The Criterion set appears to resemble greatly the earlier R2 disc Artificial Eye, which Noel Megahey at DVD Times points out is itself a "port of MK2's recently released French 2-disc set." Back in his R2 review, Megahey noted that Véronique held "a unique position in Kie?lowski's career, straddling the director's early Polish work, where in films like Blind Chance, No End and his groundbreaking Dekalog series, he explored various themes of chance, fate, free will that draw people together and the social, moral and political circumstances that bind them together - and leading towards his later French work in the films of The Three Colours Trilogy, where he reworked many of those themes, refining his complex ideas and filmmaking techniques to a remarkable level of precision. In between those two periods of Kie?lowski's tragically brief filmmaking career lies La Double Vie de Véronique, and it sees the director at his most challenging, demonstrating the rigour and attention to detail that we would come to expect from his later films, setting up an intriguing dual situation that allows many of his favorite themes to be explored."
Posted by dwhudson at November 24, 2006 10:43 AM
Maybe the appreciation of The Double Life Of Veronique depends to some degree on the diet the film audience has been used to.
If the audience has been regularly and systematically saturated by 6-course dinners with extra-large helpings of 'Schwarzenegger plus brain' characters wiping out buildings, cities and turning cars over in burning flames while riding a rocket-sled through a computer-generated matrix then perhaps watching Veronique silently wiping a gold ring under her eye in front of a mirror or watching an old woman trying to get a bottle into a bottle-bank may well illicit an audience response of "Well, what the hell's that supposed to mean?"
The problem for the film audiences used to watching films which have been formulaically reduced to teaching some supposed moral lesson or with a 'good' ending is that a film like The Double Life Of Veronique may seem to 'take a long time to get to the point' or even never seem to get there.
But Kieslowski did not want his audience to get to some slowly revealed 'point', either his or anyone else's.
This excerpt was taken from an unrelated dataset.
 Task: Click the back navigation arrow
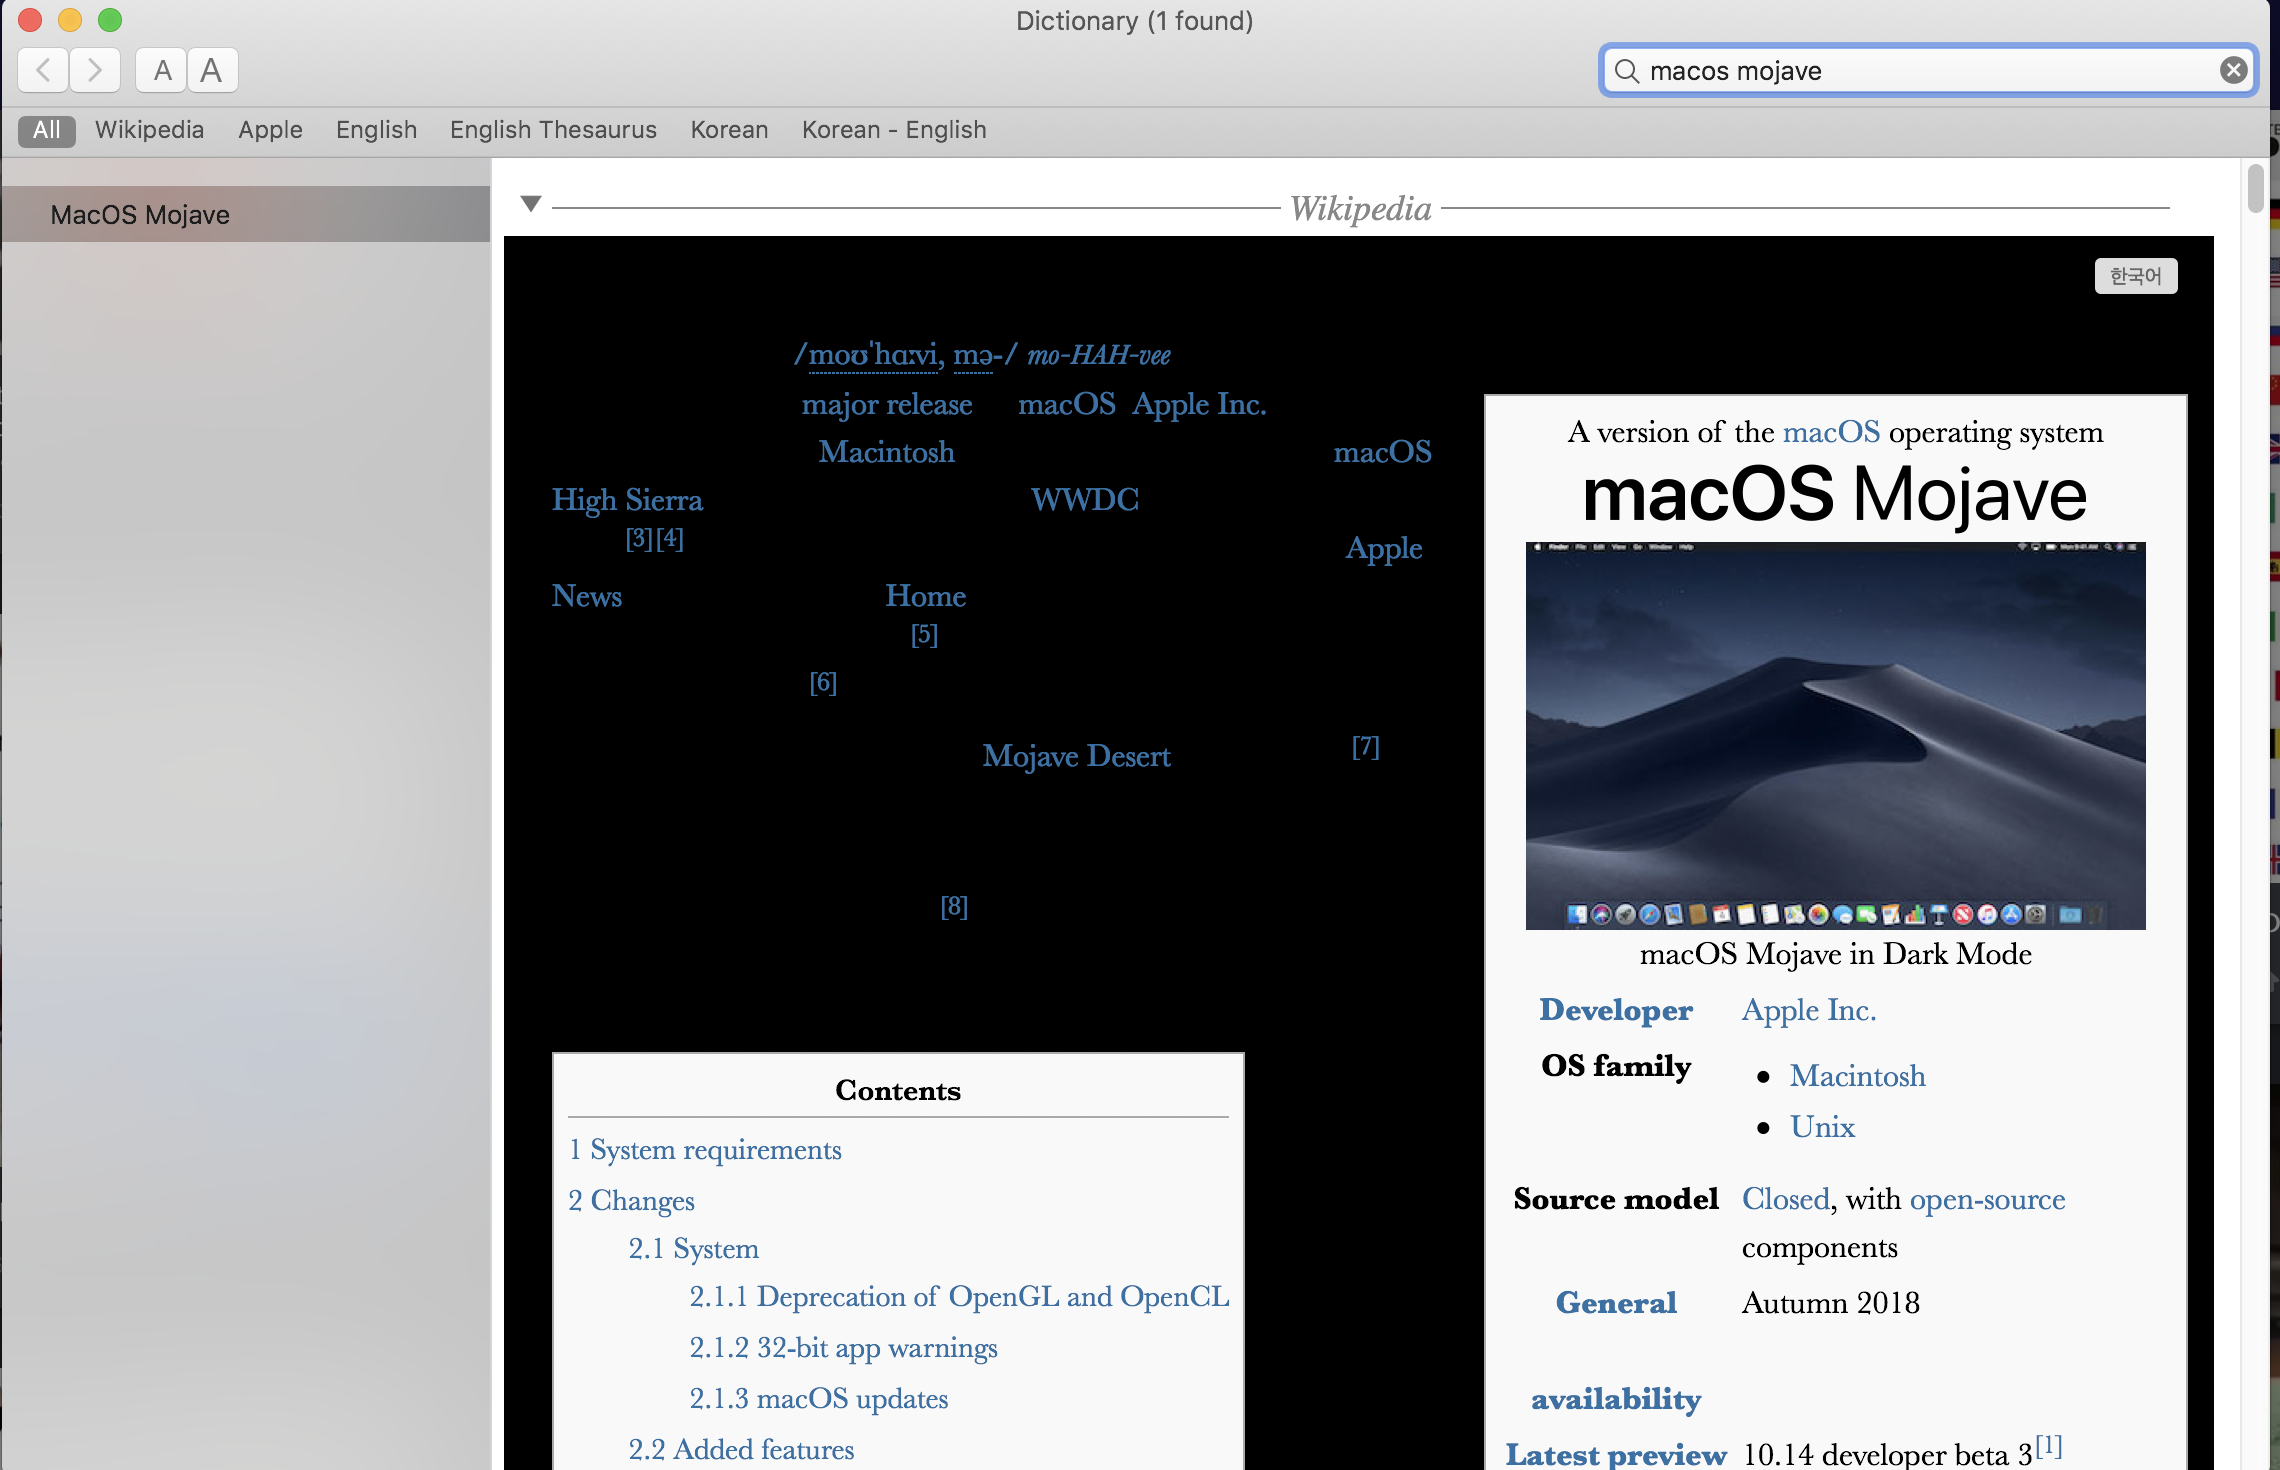point(43,71)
He did though want his audience to think about the consequences of the possible routes one could take in life and tried hard in his films to avoid implying that he knew any more than they.
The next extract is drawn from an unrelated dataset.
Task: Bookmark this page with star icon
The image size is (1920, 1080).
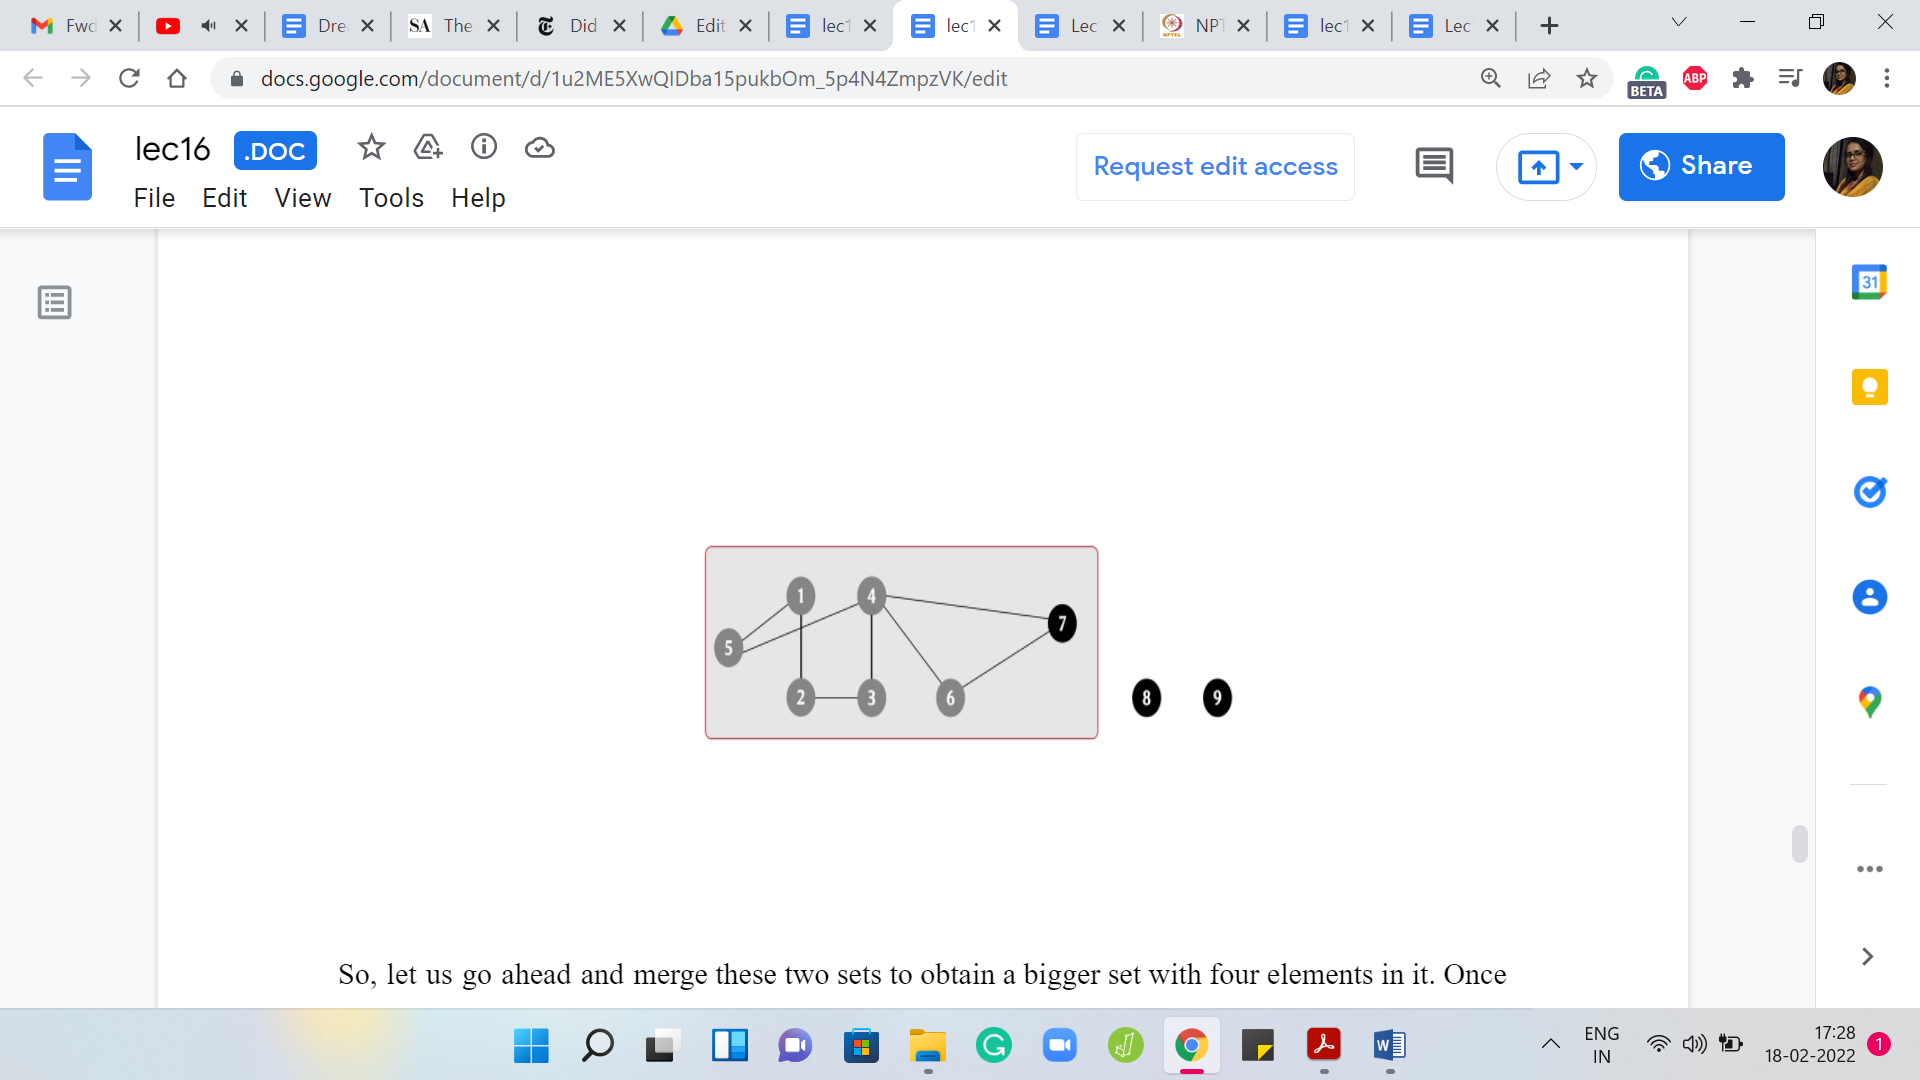Action: 1587,79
For some people, forced to work the mind muscles lain dormant for years, his films may appear boring, confusing, tiring, irritating or simply not worth the effort.
For others, after seeing his Decalogue series and later films like The Double Life Of Veronique and Three Colors Trilogy several times over, they begin to realise the vanity in trying to dissect academically each film, scoring points for each metaphor discovered and are moved instead to ask questions of themselves about the way they live their own day-to-day lives and behave with other people.
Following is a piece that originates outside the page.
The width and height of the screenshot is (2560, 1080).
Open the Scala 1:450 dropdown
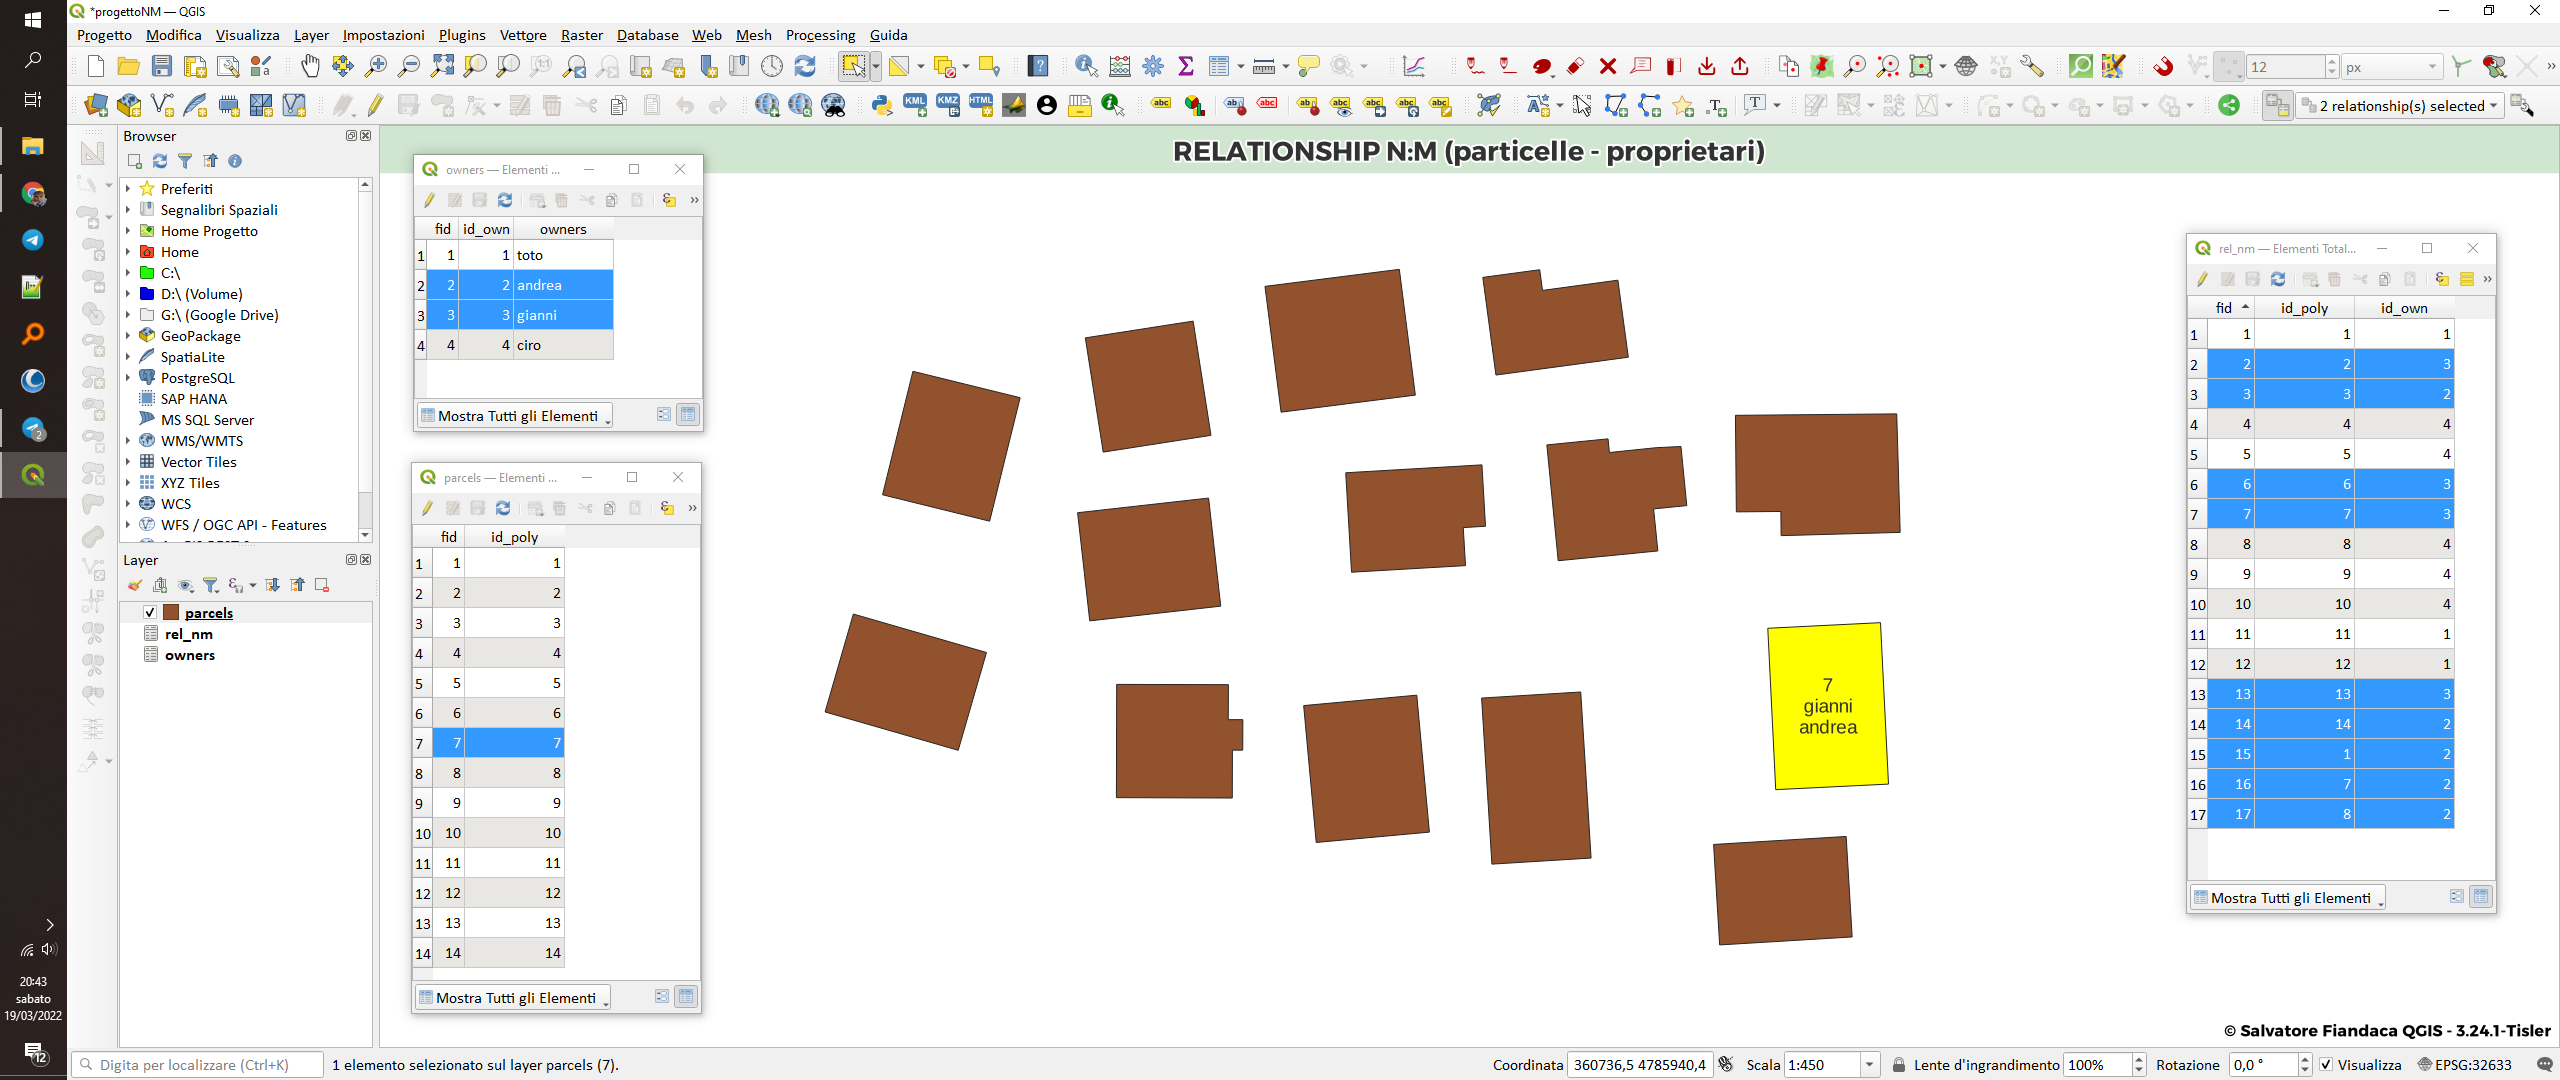click(1869, 1065)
Kieslowski's play with the hotel room numbers of the puppeteer and Weronika's Antek was put in for those critics hungrily searching for metaphors that could be 'discovered' and then explained away with an air of confidence that 'this means this' and 'that means that' while totally missing the whole point of the film.
He said about The Double Life Of Veronique: "I wanted to make a sensitive film for sensitive persons" and "I don't film metaphors". Even if they can be found, metaphors are not the main point that Kieslowski wanted his audience to dwell on.